Porque Idomeni tem um problema de equidade a resolver

Distribuição de alimentos em Idomeni, Grécia.

O que o tornou facilmente identificável para mim foi um pequeno corte no lado esquerdo da sua bochecha, próximo aos lábios. O ferimento tinha um formato em ‘C’ e estava coberto com o que parecia ser sangue seco. Ele aparentava ter menos de dez anos e aguardava na fila para receber uma porção de comida no centro de transição de Idomeni – agora transformado em um terrível campo de refugiados – na fronteira grega com a Antiga República Iugoslava da Macedônia. Era a hora do almoço e eu o entreguei uma sacola de plástico com macarrão cozido, um pedaço de pão e uma laranja.

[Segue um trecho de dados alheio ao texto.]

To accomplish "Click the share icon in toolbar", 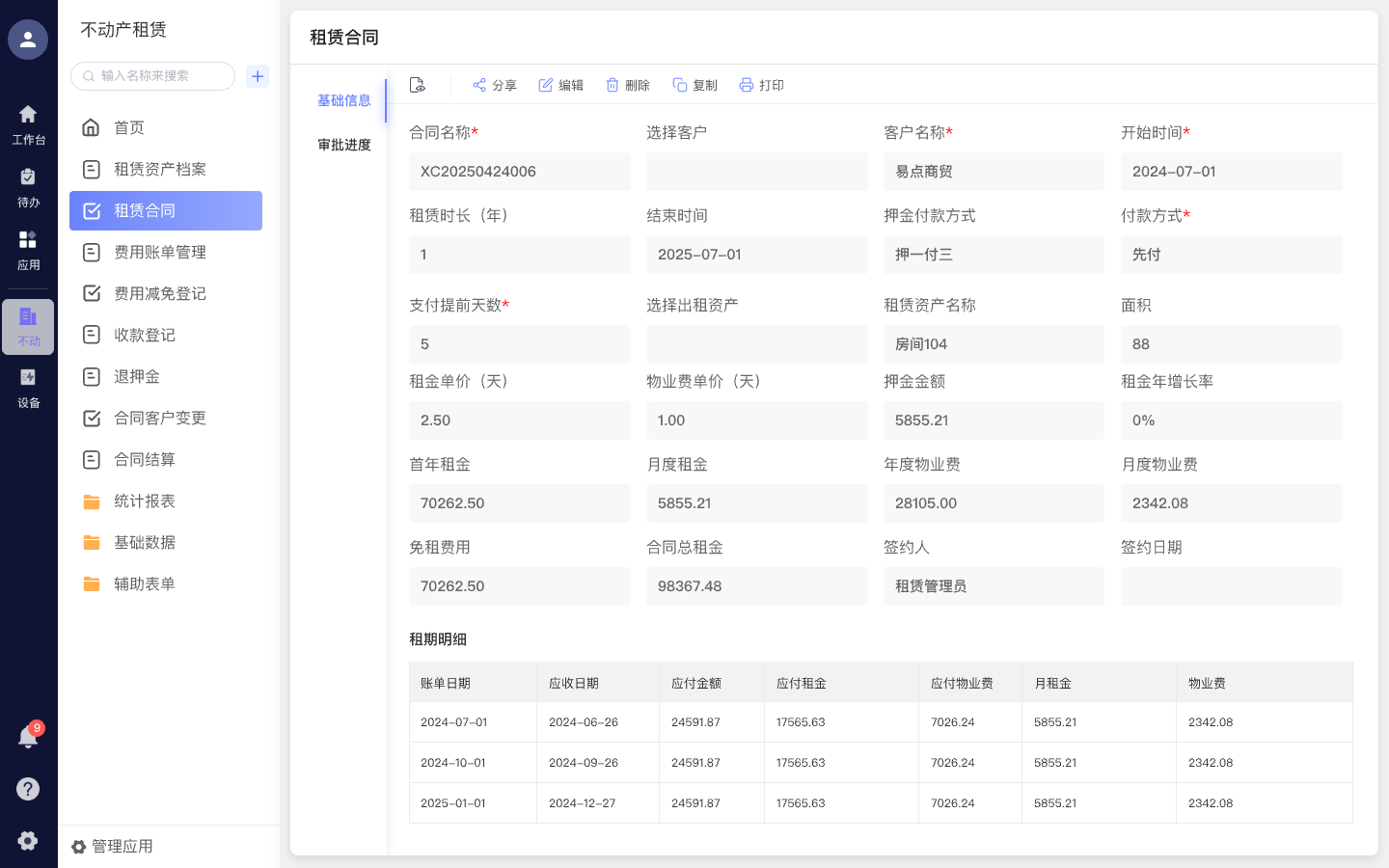I will coord(479,85).
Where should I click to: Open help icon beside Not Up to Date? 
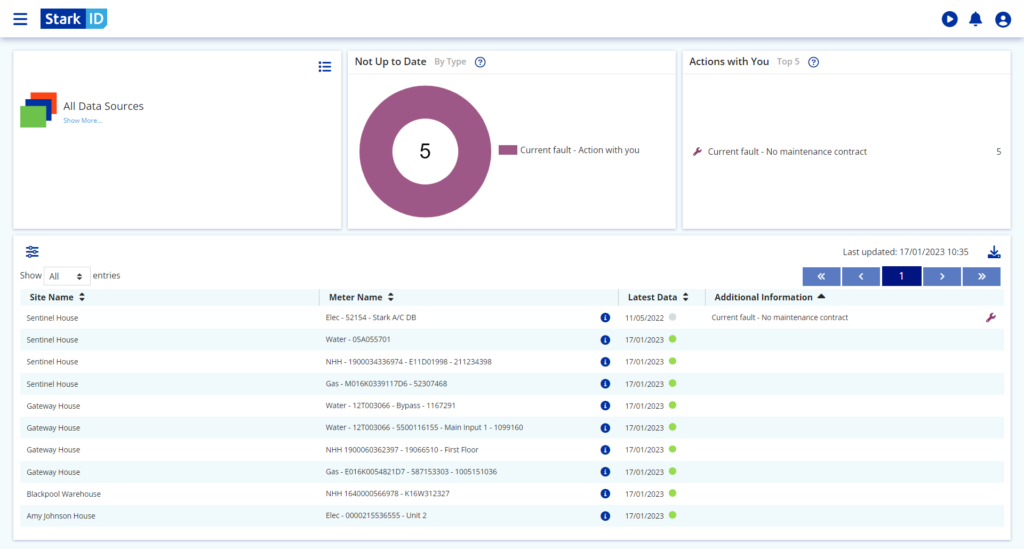click(480, 62)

“Apenas uma sacola por pessoa” é a resposta padrão para os que pedem por uma porção extra de comida na fila. O critério per capita é muito comum na distruibuição de itens de ajuda humanitária. Os doadores geralmente baseiam suas normas de justiça distributiva nesta regra, pois ela supostamente “garante” uma distribuição igualitária de bens entre os receptores, conforme Barbara Harrell-Bond argumentou em Human Rights Quarterly em 2002.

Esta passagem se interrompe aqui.